After observing the author’s splenetic and antagonistic output on Twitter, my expectations of Matt Haig’s novel The Radleys were not overwhelmingly optimistic. Despite this, I tried desperately not to judge the novel before I had given it a fair read. After all, it was for the set text for the Big City Read for 2018, a part of one of my first semester modules, and Haig was an honorary graduate at this year’s beautiful graduation ceremony.
Surely, it couldn’t be that bad.
Suffice to say, this small hope was sorely mistaken; not only did I find the novel frustratingly melodramatic and entirely predictable, but it somehow managed to be a perfect example of the cliché idea that everyone can write a novel. As a writer, you may expect that I would find that sentiment reassuring, but more than anything else, I find it disappointing.
Yes, everyone can write a novel nowadays, but that does not mean that everyone should.
The Radleys has a fairly basic and unoriginal premise for the time it was written: a family of vampires attempting to live within society without anyone finding out that they are vampires (god knows how they manage to keep this secret for so long, considering that the novel has as much subtlety as a desert does water). That’s it, that’s the entire novel. Even more disappointing than the lack of interesting plot and character was that it didn’t even manage to keep the twist secret for more than the first two chapters. It had one thing to do right, and it failed miserably.
One of the marks of a good novel, in my opinion, is that it must be unpicked. When a text is over three hundred pages long, the reader does not need to know every bit of information within the first five minutes of reading, and if an author is determined to give the reader the key information early on, then they should at least own the exposition and present it as exposition.

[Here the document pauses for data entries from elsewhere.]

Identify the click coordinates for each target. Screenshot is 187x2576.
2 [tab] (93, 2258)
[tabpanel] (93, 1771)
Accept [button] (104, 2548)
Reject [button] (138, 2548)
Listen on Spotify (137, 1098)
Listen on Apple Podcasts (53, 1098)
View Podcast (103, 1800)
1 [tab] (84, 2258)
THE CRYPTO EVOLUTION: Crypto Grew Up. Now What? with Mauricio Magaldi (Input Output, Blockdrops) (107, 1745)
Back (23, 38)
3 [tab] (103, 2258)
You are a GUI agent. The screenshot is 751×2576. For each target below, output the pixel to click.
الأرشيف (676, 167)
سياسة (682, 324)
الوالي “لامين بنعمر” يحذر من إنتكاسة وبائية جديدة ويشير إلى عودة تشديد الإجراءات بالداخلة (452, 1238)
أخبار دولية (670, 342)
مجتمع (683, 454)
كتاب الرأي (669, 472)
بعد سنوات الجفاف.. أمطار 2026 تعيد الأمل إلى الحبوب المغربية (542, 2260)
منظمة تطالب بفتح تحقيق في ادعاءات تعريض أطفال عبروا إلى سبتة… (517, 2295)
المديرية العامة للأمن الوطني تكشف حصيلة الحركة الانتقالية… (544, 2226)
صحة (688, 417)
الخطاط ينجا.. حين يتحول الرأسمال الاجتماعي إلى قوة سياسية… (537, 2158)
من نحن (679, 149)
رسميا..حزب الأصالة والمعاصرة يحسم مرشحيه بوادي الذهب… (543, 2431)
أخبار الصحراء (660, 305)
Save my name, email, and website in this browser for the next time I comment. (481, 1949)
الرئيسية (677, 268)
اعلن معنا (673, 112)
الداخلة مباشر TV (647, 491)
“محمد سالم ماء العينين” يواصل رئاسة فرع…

Haig fails to do either of these well, instead opting for an awkward middle ground where the reader is forced to pretend they don’t know the twist in a futile effort to prevent the novel from becoming unbearably boring.
At a push, I truly believe that I could get past that predictability if I had to, if the novel had substance beyond the basic idea of vampirism. After all, there are several amazing pieces of literature that reveal key plot points within the first few pages, and yet still manage to move me and make for excellent reading (for example, Markus Zusak’s The Book Thief, and Susan Hill’s The Woman in Black, both of which use the exposition of the twist to their advantage in terms of narrative voice and structure).
However, I would argue that the novel only gets worse with analysis, the main reason being that trying to analyse this novel is as painful as trying to avoid the realisation that the Radleys are vampires. Theoretically, Haig’s use of the iconic gothic figure of the vampire opens the door to several potential interpretations and allegorical readings of the novel as a narrative of isolation, contagion, sexual shame, notoriety, or even ageing. Each one of these interpretations was hinted at briefly in the novel, and it was easy to see how one could read certain moments in these ways as the vampires struggle to come to the realisation and slow acceptance of who they are, but not one of these possible allegories are sustained in the longer narrative.
Haig constantly teases the reader with potential for substance only to yank it away at the last second. I am a firm believer in the idea that readers move a text fr mediocre to high quality; how can this text ever be more than exceptionally average when the reader is given nothing to work with?
Perhaps I was harsh earlier suggesting that this novel is a perfect example of why not everyone should write a novel, but I do believe it is a perfect example of an increasing trend of modern novels relying solely on other people’s plot lines popular at the time that the novel is written. Moreover, it is not only Haig who is guilty of this surface writing. One of the main reasons I now find fantasy novels more difficult to read than I did when I was younger is the realisation that they are largely identical in terms of plot, setting, and character.
I understand why these novels sell.
Familiarity is comforting, like a childhood teddy bear.
But there is a time and a place for comforting familiarity, just like anything else. Constantly needing to cling onto familiarity will rarely impress or result in anything memorable, just as bringing a teddy bear into a business meeting rather than leaving it at home would be entirely inappropriate. Unfortunately, while this novel (and this style of writing) is not completely unbearable in the grand scheme of things, it will always leave me disappointed and feeling that the reader deserves more than they have been given.